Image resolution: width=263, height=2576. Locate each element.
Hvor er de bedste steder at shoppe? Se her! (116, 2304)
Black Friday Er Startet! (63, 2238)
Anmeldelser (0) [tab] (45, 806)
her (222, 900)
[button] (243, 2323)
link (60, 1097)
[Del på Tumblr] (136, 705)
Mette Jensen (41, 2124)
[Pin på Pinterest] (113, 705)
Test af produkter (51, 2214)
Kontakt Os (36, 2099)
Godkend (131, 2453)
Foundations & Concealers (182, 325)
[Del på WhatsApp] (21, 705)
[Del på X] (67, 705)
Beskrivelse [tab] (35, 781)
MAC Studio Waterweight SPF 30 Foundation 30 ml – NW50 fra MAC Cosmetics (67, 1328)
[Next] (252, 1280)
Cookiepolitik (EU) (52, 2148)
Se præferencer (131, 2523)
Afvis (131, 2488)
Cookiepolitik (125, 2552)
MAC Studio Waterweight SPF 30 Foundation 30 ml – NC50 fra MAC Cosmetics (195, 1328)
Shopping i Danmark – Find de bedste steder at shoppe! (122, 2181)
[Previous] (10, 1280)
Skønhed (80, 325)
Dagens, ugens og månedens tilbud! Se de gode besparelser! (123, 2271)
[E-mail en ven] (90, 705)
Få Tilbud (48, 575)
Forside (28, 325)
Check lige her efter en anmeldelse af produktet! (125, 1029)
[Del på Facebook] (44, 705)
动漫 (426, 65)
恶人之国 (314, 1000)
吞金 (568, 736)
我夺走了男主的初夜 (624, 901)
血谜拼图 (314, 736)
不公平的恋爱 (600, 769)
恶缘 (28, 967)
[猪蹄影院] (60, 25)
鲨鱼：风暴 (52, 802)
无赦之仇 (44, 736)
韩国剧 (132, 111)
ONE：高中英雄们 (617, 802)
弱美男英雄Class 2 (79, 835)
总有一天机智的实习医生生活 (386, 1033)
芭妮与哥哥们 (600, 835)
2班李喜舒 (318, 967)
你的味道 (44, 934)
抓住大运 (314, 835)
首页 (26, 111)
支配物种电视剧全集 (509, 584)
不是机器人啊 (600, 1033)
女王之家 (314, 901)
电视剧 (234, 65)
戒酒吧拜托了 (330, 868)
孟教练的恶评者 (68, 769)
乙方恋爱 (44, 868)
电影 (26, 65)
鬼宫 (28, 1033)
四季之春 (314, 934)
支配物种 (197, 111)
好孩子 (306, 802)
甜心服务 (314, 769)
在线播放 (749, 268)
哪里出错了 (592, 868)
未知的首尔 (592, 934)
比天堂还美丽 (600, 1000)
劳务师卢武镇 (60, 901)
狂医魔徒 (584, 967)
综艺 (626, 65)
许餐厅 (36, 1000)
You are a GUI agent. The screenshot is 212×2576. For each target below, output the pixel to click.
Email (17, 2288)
* * * * * * *
INSTRUCTIONS TO FOLLOW:
Wherever a line of the records above contains the string "Studio", copy that line out.

RESPONSE FOR THIS EXERCISE:
MAC Studio Waterweight SPF 30 Foundation 30 ml – NW50 fra MAC Cosmetics (67, 1328)
MAC Studio Waterweight SPF 30 Foundation 30 ml – NC50 fra MAC Cosmetics (195, 1328)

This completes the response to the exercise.